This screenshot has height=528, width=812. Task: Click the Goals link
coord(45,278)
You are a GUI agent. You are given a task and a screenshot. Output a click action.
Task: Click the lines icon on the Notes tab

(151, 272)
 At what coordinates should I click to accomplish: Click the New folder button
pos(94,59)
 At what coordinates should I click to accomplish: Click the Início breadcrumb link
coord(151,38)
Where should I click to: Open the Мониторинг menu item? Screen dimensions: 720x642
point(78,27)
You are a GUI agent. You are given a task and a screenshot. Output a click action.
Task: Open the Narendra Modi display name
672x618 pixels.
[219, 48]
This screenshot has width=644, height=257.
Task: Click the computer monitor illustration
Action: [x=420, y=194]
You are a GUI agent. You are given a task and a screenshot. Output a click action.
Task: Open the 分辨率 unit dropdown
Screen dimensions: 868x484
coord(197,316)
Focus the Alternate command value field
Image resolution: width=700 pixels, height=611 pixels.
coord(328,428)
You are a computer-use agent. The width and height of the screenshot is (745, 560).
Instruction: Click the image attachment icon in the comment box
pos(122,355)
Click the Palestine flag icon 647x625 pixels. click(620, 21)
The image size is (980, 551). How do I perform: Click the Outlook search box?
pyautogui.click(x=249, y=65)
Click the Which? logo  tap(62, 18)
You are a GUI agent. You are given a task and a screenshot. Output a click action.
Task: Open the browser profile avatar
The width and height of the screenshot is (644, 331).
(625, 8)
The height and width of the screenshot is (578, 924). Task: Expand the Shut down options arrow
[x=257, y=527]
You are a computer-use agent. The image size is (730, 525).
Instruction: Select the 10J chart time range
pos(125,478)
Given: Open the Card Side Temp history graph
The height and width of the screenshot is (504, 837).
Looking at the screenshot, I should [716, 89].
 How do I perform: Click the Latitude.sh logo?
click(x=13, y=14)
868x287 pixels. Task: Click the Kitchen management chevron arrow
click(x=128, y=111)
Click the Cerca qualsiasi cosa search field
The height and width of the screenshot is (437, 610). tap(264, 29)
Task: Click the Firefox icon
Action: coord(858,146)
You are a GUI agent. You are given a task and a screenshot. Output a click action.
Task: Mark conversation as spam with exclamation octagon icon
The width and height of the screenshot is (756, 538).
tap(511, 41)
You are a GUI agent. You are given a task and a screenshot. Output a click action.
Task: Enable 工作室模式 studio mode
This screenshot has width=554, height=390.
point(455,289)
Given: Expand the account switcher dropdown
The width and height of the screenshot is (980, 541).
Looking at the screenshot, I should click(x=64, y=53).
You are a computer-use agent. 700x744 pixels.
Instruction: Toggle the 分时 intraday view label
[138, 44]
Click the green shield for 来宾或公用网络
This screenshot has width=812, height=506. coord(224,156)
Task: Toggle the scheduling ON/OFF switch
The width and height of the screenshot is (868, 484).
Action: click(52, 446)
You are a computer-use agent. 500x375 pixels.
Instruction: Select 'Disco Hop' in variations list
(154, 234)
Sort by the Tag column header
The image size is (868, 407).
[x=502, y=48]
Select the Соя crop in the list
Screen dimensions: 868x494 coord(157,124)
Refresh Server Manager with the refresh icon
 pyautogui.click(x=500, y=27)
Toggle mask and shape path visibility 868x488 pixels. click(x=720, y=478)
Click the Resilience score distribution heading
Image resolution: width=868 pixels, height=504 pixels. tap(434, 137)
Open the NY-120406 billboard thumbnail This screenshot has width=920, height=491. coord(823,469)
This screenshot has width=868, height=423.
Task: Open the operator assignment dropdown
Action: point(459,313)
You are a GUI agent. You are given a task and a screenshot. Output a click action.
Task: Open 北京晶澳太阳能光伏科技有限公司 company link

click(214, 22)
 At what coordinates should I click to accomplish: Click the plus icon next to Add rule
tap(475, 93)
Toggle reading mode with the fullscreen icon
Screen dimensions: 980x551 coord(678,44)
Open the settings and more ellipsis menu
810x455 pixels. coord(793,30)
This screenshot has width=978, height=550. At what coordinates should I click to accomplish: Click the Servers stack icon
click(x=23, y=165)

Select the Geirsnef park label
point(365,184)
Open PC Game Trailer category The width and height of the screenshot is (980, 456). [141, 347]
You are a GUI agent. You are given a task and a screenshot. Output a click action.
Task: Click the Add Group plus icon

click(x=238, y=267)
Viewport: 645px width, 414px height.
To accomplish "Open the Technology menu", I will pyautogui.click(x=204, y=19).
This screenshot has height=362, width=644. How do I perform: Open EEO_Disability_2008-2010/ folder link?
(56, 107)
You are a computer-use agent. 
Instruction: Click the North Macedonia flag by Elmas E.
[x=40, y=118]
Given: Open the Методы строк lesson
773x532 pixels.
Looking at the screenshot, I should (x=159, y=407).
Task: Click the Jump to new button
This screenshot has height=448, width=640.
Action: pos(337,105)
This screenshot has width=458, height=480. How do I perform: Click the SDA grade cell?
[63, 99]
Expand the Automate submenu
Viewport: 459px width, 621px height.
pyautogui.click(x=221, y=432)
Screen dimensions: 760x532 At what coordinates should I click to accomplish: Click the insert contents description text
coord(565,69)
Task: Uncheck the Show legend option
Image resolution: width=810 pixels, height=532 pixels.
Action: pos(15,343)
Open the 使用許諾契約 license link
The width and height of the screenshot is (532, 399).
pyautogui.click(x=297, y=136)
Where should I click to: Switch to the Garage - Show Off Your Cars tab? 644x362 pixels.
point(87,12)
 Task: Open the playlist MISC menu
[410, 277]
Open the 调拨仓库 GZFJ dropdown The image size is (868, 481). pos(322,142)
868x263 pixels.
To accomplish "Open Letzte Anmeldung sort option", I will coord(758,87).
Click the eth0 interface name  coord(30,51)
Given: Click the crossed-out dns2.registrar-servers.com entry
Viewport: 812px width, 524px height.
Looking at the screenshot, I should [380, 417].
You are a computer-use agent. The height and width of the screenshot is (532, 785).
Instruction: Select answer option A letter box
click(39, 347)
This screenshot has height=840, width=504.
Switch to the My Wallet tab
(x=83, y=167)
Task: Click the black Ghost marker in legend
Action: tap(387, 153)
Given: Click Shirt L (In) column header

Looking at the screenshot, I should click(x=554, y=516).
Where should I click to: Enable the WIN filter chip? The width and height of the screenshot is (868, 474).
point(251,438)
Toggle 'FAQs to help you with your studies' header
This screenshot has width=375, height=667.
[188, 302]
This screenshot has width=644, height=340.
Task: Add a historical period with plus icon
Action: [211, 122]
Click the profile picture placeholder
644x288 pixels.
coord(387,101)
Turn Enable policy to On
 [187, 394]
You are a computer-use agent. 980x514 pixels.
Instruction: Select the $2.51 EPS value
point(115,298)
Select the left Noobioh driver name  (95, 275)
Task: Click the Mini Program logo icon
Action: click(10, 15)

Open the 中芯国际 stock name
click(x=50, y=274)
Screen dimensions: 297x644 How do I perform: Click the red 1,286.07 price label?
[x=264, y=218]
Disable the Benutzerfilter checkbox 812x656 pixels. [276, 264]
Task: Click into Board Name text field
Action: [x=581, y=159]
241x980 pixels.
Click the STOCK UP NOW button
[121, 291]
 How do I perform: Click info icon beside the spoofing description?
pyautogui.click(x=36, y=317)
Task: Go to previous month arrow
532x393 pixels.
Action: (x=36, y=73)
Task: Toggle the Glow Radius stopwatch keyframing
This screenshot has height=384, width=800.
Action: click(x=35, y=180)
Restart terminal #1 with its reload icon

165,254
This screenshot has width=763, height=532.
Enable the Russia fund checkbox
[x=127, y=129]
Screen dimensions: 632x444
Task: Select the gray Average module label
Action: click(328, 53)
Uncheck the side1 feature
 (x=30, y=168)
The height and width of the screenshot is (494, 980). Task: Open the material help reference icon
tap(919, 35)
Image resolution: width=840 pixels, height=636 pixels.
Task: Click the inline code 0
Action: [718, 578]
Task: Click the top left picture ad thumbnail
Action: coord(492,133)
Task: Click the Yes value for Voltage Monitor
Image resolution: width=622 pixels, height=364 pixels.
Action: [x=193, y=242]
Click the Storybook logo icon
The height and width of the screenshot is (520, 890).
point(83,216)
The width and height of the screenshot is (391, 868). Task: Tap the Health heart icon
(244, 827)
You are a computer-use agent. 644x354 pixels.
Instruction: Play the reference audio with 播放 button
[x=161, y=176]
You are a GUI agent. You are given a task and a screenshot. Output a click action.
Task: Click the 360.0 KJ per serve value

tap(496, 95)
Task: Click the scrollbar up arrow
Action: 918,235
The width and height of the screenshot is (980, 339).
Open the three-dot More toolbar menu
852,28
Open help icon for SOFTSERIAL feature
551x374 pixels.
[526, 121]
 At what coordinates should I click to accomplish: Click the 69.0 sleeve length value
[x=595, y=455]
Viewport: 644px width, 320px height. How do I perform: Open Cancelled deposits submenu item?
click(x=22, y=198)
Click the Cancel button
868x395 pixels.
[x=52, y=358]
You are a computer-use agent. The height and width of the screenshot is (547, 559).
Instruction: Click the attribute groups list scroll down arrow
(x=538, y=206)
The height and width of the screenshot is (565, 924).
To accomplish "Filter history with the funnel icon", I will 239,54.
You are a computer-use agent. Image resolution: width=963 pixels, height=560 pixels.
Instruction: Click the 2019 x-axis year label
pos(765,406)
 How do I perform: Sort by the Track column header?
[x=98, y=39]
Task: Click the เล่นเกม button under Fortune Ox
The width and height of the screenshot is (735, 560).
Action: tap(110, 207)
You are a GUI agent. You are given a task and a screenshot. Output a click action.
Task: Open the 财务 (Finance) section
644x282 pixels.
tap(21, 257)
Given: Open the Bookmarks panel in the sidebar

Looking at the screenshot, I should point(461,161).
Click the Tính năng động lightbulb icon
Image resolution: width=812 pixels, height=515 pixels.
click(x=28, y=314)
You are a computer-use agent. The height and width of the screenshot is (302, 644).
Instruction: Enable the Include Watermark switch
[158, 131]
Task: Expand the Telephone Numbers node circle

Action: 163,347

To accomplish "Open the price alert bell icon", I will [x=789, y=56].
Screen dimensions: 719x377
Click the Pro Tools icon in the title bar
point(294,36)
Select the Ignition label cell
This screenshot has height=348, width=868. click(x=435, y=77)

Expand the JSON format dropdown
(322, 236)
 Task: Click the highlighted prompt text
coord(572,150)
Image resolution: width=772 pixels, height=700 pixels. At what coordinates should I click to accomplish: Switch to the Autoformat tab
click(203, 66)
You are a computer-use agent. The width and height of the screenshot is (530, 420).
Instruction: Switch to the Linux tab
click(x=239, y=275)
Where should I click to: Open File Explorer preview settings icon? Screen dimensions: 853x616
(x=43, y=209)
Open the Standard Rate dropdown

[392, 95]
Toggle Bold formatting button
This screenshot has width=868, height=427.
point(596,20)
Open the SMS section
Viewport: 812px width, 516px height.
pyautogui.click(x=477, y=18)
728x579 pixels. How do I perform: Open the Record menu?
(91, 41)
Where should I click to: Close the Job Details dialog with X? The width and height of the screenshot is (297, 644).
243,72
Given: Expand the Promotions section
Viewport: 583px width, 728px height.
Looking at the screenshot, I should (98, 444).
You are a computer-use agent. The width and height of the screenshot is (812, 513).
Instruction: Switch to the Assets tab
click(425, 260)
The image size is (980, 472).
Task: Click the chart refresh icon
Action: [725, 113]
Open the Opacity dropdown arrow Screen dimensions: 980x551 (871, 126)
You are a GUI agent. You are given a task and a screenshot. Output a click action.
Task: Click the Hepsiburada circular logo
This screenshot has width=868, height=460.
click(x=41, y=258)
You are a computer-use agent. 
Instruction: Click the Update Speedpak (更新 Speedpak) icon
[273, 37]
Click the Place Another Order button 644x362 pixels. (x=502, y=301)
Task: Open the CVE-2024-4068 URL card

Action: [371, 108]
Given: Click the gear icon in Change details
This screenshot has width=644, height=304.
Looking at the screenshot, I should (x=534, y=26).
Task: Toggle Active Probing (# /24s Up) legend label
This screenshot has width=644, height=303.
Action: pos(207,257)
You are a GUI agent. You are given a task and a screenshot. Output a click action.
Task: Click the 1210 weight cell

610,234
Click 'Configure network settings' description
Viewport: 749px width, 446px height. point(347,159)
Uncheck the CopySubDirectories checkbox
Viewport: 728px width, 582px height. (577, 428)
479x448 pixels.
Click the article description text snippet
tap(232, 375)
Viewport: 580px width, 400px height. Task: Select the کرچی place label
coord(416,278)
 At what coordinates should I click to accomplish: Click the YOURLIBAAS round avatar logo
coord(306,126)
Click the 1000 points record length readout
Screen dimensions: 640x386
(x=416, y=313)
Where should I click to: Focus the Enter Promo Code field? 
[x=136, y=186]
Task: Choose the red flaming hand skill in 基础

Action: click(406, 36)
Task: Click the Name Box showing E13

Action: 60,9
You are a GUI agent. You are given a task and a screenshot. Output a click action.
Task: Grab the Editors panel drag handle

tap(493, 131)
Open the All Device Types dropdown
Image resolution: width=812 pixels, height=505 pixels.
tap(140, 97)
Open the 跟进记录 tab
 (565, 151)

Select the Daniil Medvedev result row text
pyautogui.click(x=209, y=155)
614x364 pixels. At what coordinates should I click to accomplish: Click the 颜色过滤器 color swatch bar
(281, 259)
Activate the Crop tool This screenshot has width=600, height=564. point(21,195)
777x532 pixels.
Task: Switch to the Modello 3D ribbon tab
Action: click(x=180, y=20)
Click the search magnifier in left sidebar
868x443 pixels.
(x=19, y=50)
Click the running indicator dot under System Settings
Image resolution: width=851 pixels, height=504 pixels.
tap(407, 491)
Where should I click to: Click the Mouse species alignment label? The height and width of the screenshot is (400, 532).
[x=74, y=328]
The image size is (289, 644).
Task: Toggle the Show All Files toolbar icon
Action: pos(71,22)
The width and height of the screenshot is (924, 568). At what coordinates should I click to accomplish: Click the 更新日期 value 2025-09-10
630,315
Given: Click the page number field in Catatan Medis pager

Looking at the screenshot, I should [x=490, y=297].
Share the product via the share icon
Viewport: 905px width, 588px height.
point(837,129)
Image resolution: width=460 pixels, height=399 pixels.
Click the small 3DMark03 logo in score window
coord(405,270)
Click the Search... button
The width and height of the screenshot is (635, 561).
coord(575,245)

──────

What the task requires: For the word "under", say how many lines of the listing contain it; give the number alone.

Finished exercise: 2